Boykin is not the only one who worries that America will move away from Christianity in the future. According to a 2017 survey by Public Religion Research Institute, many Americans, including 57% of white evangelical Protestants, believe that Christians face "a lot of prejudice" in the country today.
Those who keep up with the news have heard many accounts of Christians who have, in one way or another, felt some amount of pressure from people and institutions in our increasingly secular culture regarding their faith. Religious freedom developments at home should undoubtedly be properly watched.
However, there is currently a noticeable contrast between how Christians are treated abroad in many different nations and how believers are treated at home. Christian persecution in America is still mostly protected by the law, and it is nothing compared to the extreme levels of persecution endured by followers of Jesus in many other parts of the world.
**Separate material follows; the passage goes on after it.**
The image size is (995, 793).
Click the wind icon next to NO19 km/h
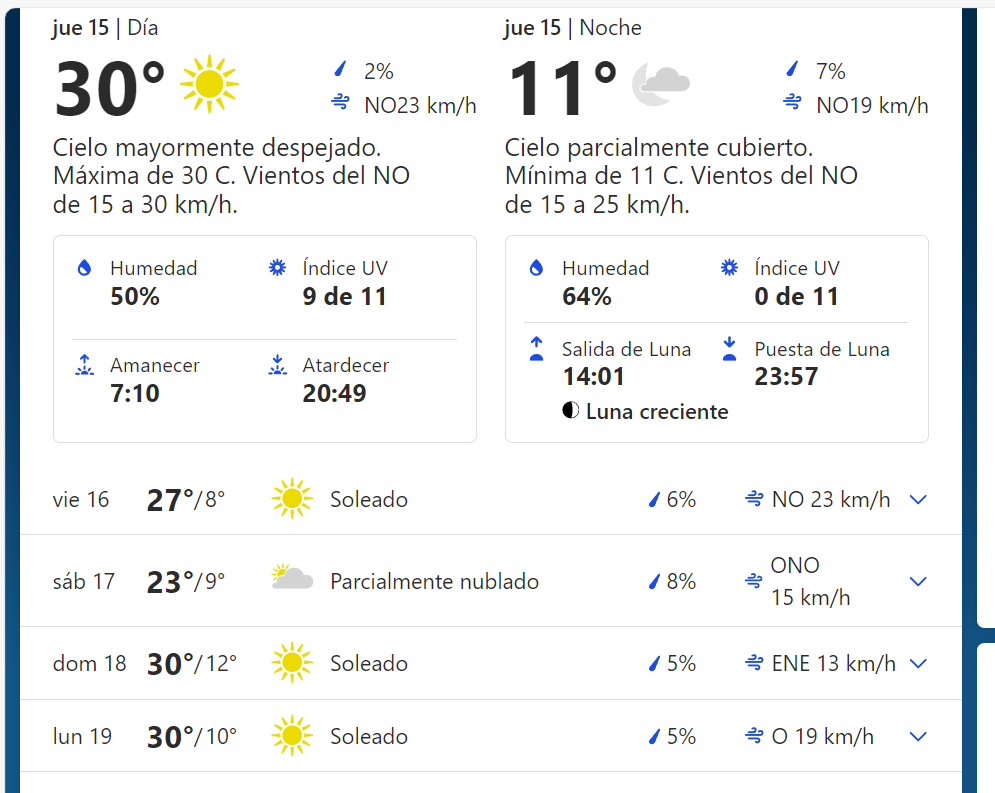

The Taliban started reinstating its repressive rule last year by going door to door in search of Christian leaders. Those who identify as Christians face severe repercussions; according to our informants, torture or murder may occur. The likelihood of leaving the nation is essentially nonexistent. Traveling as refugees, who run the risk of being kidnapped and trafficked, is chaotic and challenging. The governments in the countries that border Iran and Pakistan are a little more tolerant of Christians. Unmarried women, widows, and senior citizens have a very slim possibility of leaving Afghanistan safely given these risks.
In America, Christian leaders have come under fire for their religious beliefs, but in countries like Vietnam, Christians experience even worse persecution. Recently, the authorities harassed and fined a number of house churches in the province of Dak Lok for publicly commemorating the International Day Commemorating the Victims of Acts of Violence Based on Religion or Belief.